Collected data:

● ● ●

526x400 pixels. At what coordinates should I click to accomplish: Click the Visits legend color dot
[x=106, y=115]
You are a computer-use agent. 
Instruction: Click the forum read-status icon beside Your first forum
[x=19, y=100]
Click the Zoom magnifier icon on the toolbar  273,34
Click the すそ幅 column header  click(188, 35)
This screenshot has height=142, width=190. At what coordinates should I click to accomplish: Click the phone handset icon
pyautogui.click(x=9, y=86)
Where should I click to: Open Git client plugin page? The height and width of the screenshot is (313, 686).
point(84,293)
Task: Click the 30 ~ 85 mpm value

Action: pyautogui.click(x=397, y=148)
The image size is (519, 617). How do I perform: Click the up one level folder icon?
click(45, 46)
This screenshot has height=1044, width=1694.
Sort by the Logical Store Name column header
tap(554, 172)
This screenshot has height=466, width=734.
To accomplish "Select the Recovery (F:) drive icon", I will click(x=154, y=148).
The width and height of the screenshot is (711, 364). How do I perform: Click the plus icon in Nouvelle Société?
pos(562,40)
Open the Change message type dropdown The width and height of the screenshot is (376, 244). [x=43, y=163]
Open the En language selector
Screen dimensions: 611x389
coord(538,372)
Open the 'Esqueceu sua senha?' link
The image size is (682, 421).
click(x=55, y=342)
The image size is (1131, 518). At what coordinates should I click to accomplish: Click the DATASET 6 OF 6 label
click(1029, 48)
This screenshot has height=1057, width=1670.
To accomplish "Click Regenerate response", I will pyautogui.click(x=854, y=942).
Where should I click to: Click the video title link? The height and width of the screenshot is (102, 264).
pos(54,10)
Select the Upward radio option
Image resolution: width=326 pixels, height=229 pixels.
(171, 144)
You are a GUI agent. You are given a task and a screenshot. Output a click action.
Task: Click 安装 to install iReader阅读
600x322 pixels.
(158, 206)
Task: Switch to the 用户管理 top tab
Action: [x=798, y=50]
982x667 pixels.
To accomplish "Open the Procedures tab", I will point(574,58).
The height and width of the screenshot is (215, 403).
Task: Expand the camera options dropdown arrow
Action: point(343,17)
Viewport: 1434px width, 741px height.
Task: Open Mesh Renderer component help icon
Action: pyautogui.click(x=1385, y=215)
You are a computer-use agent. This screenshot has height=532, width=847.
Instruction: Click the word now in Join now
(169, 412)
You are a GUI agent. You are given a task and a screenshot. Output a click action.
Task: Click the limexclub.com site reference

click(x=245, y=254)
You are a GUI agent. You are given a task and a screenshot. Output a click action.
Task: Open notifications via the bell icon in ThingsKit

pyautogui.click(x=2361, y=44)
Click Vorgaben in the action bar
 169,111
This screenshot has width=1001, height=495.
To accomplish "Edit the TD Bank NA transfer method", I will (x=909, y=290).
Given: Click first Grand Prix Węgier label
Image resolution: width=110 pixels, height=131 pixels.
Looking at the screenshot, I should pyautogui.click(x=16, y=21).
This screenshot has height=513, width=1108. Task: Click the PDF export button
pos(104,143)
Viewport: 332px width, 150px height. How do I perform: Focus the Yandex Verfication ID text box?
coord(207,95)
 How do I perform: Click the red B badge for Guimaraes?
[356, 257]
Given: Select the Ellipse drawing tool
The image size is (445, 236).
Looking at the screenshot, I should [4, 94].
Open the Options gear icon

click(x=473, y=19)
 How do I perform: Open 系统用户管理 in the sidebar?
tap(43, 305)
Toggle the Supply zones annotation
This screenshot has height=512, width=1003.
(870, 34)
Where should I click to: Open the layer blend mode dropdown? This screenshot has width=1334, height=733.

● ● ●

→ PROBLEM DETAILS: Each line above that contains the string "computer" should be identified and copied.

→ TASK ANSWER:
You are a computer-use agent. 
You are a computer-use agent. This screenshot has height=532, width=847.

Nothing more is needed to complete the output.